* Problem details: Name every knee cartilage compartment that the rheumatoid arthritis MRI abstract says was manually segmented.

Measurement of cartilage volumes in rheumatoid arthritis using MRI

S J Gandy, PhD1,2, A D Brett, PhD3, P A Dieppe, MD, FRCP4, M C Keen, PhD1, R A Maciewicz, PhD5, C J Taylor, PhD3, J C Waterton, PhD6 and I Watt, MD, FRCR7

1 Department of Medical Physics & Bioengineering, Bristol General Hospital, Guinea Street, Bristol BS1 6SY, 2 Rheumatology Unit, University of Bristol Division of Medicine, Bristol Royal Infirmary, Bristol BS2 8HW, 3 Division of Imaging Sciences and Biomedical Imaging, University of Manchester, Stopford Building, Oxford Road, Manchester M13 9PT, 4 MRC Health Services Research, Canynge Hall, Whiteladies Road, Bristol BS8 2PR, 5 Respiratory and Inflammation Research, 6 Enabling Science Technology and Information, AstraZeneca, Alderley Park, Macclesfield, Cheshire SK10 4TG and 7 Department of Clinical Radiology, Bristol Royal Infirmary, Bristol BS2 8HW, UK

MRI is a valuable imaging modality for assessment of the articular cartilage in rheumatoid arthritis (RA) and is potentially of use in monitoring disease progression and response to therapy. In this study, we investigated the sources of error in volume measurements obtained by segmentation of MR images of knee cartilage in patients with RA and followed cartilage volume in a group of RA patients for 12 months. 23 RA patient volunteers were recruited for knee imaging. Six subjects were imaged at baseline only, six were imaged at baseline and again within an hour in the same imaging session, six subjects were imaged at baseline and 7 days, and 17 subjects were imaged at baseline, 4±2 months and 12 months. Imaging was performed at 1.0 T using a three-dimensional spoiled gradient-echo sequence with fat-suppression. Manual image segmentation was performed once or twice on the lateral tibial, medial tibial, patellar and femoral compartment by either one or two segmenters. Coefficients of variation (CoV) for repeated volume measurement of total cartilage were 2.2% (same segmenter, same scan), 5.2% (different segmenter, same scan), 4.9% (same segmenter, different scan, same session), and 4.4% (same segmenter, different scan, different session). Over the 12 month duration of the study there was no significant change in total cartilage volume, nor were there significant changes in volume in any individual compartment. This measurement technique is reproducible, but any net change in cartilage volume over 1 year is very small.

* Information:
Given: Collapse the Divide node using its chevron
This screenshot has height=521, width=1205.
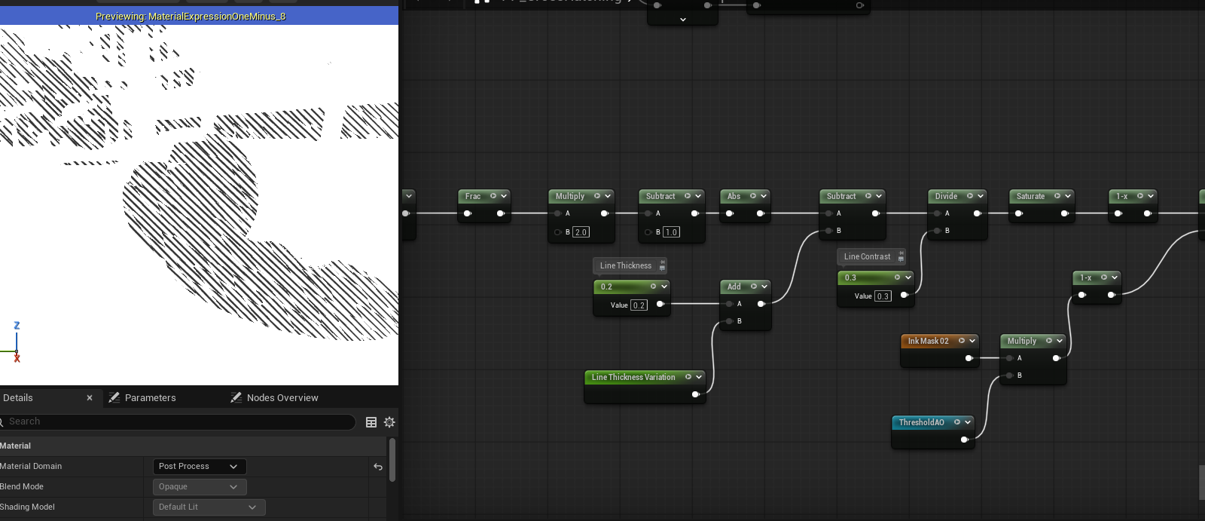Looking at the screenshot, I should (x=981, y=196).
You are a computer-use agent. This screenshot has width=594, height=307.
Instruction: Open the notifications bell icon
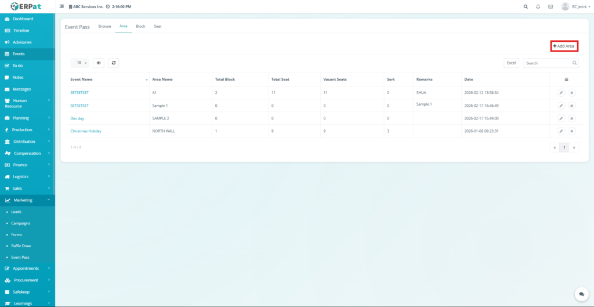tap(538, 6)
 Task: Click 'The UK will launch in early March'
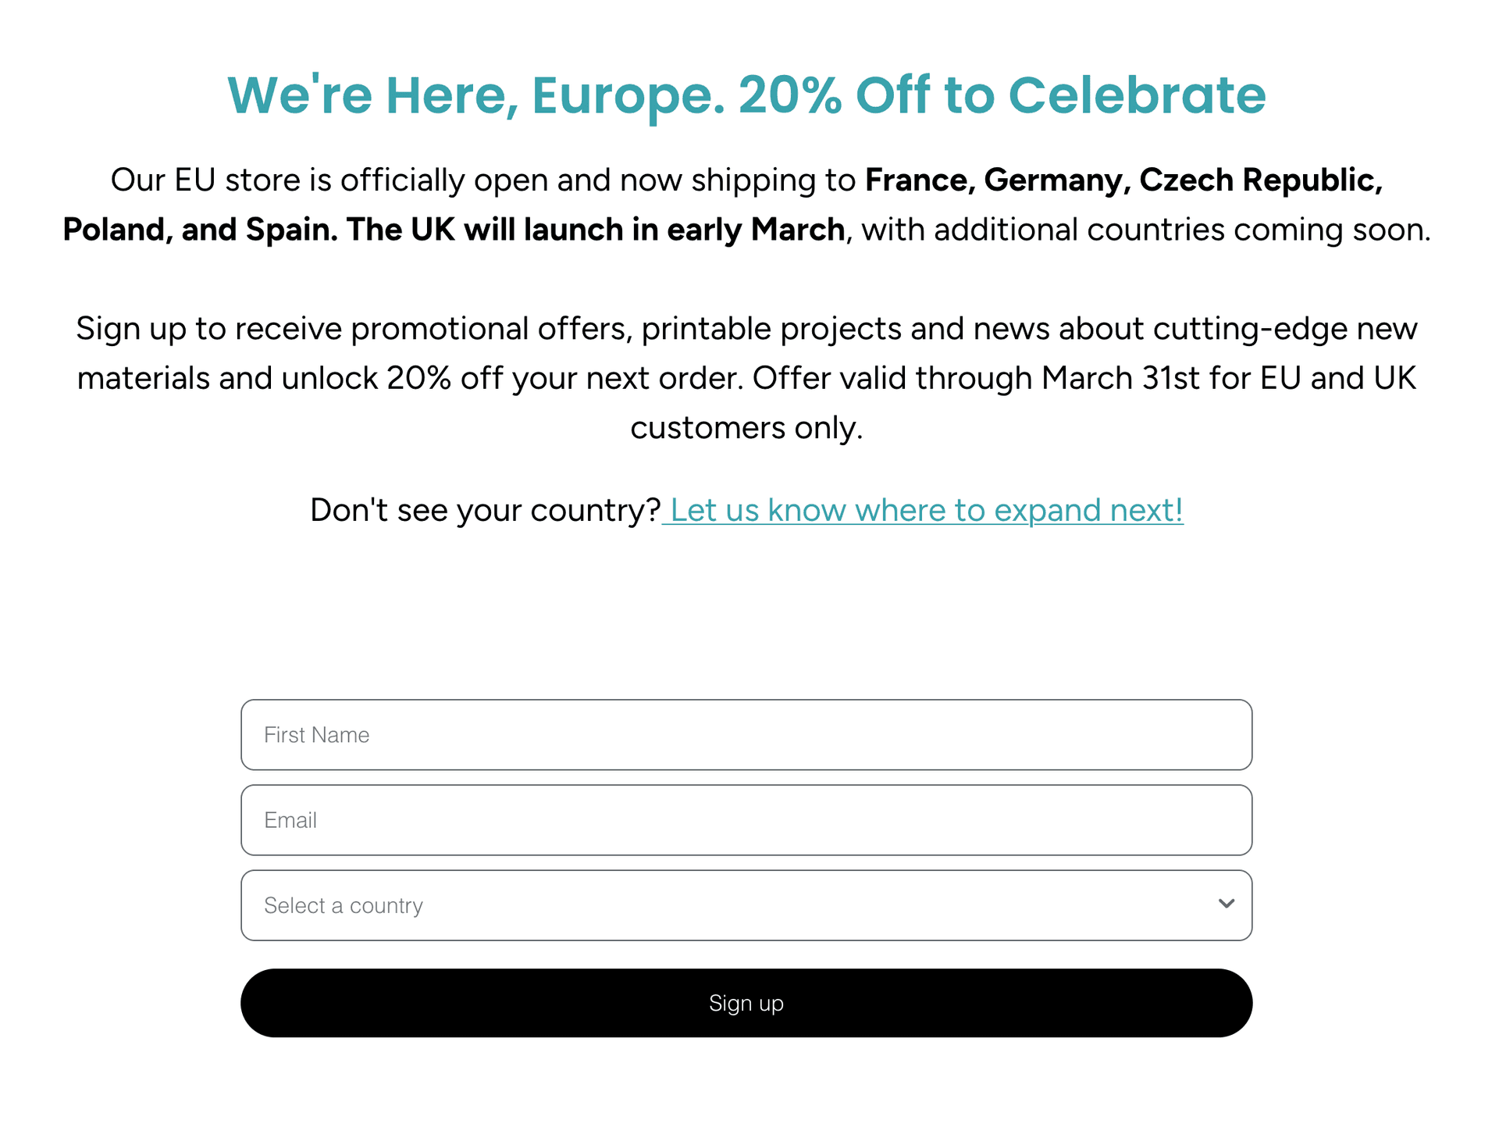(x=595, y=230)
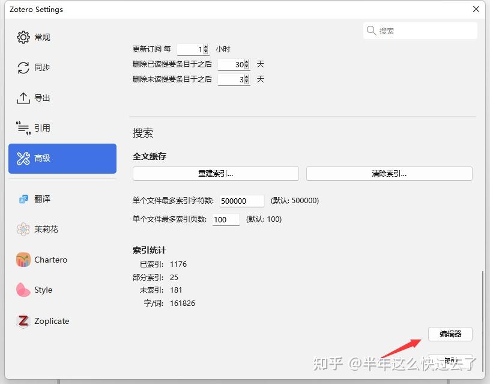490x384 pixels.
Task: Increase the 30-day read items deletion value
Action: (245, 61)
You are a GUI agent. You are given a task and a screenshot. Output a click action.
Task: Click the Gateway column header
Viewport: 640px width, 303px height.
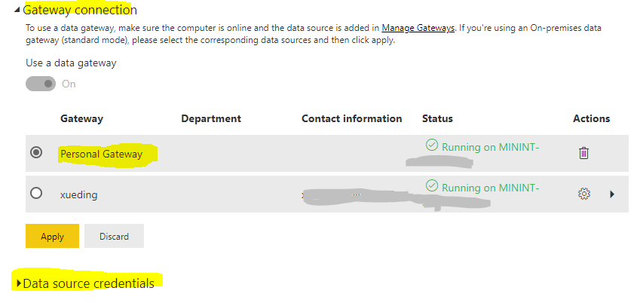click(81, 118)

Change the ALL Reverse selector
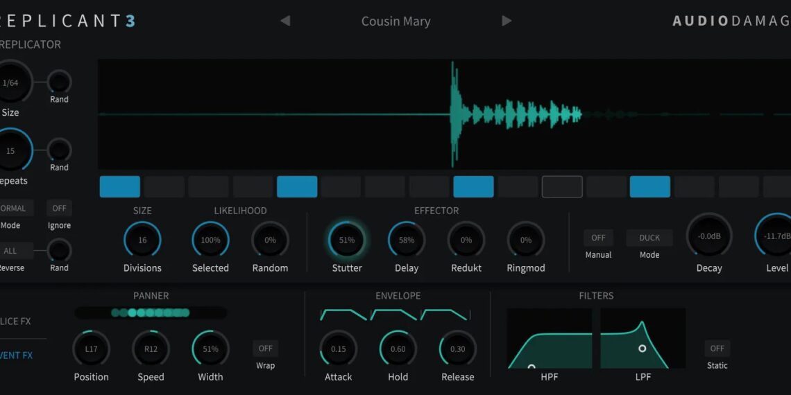(x=11, y=251)
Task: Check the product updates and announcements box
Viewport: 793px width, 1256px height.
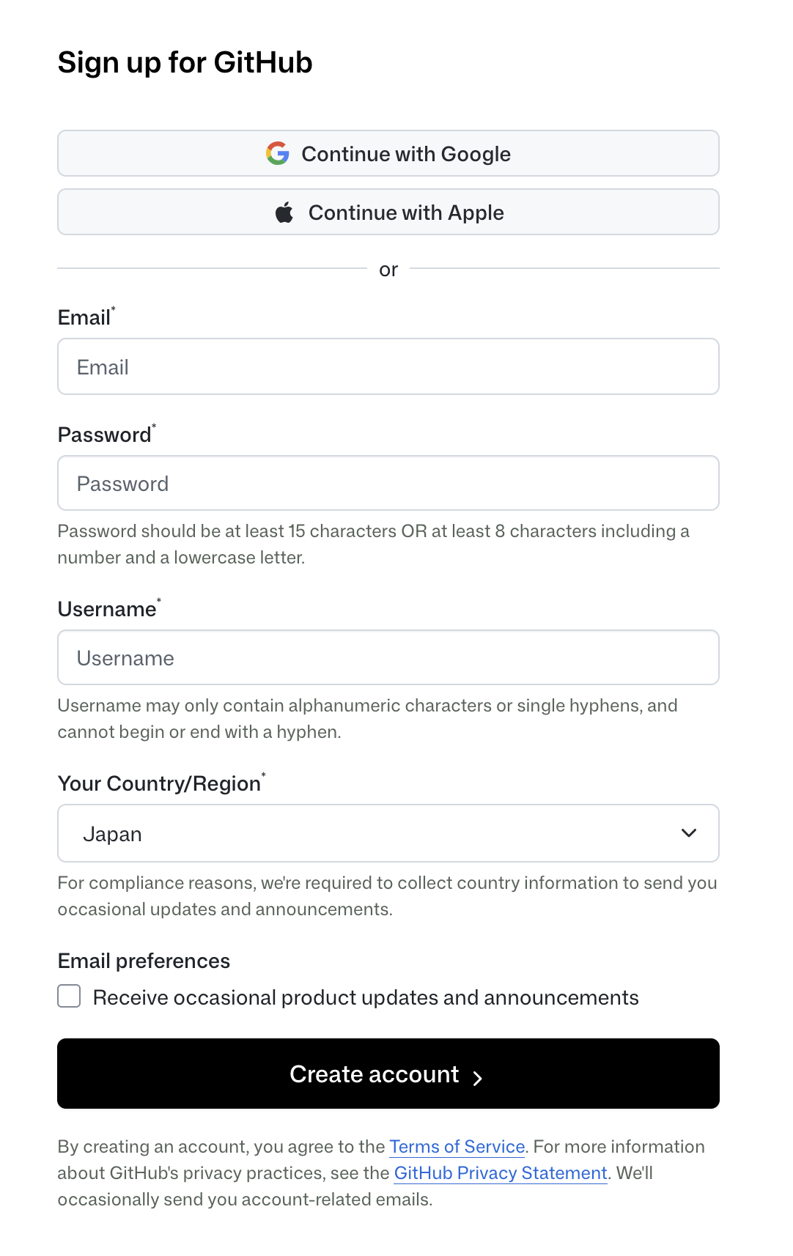Action: pos(68,997)
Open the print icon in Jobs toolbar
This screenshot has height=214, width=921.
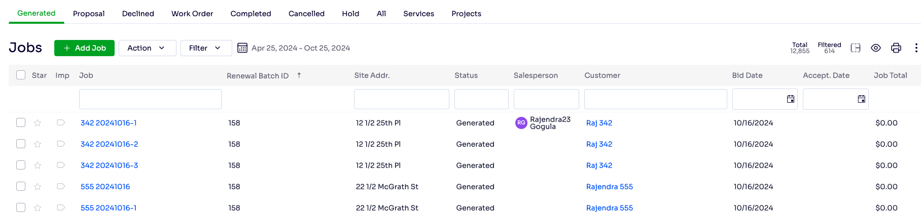point(896,48)
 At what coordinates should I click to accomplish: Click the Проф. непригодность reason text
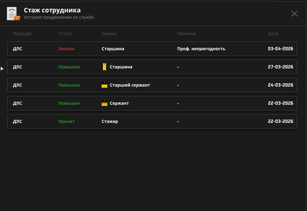(201, 49)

* Task solution: Lateral tibial, medial tibial, patellar, and femoral.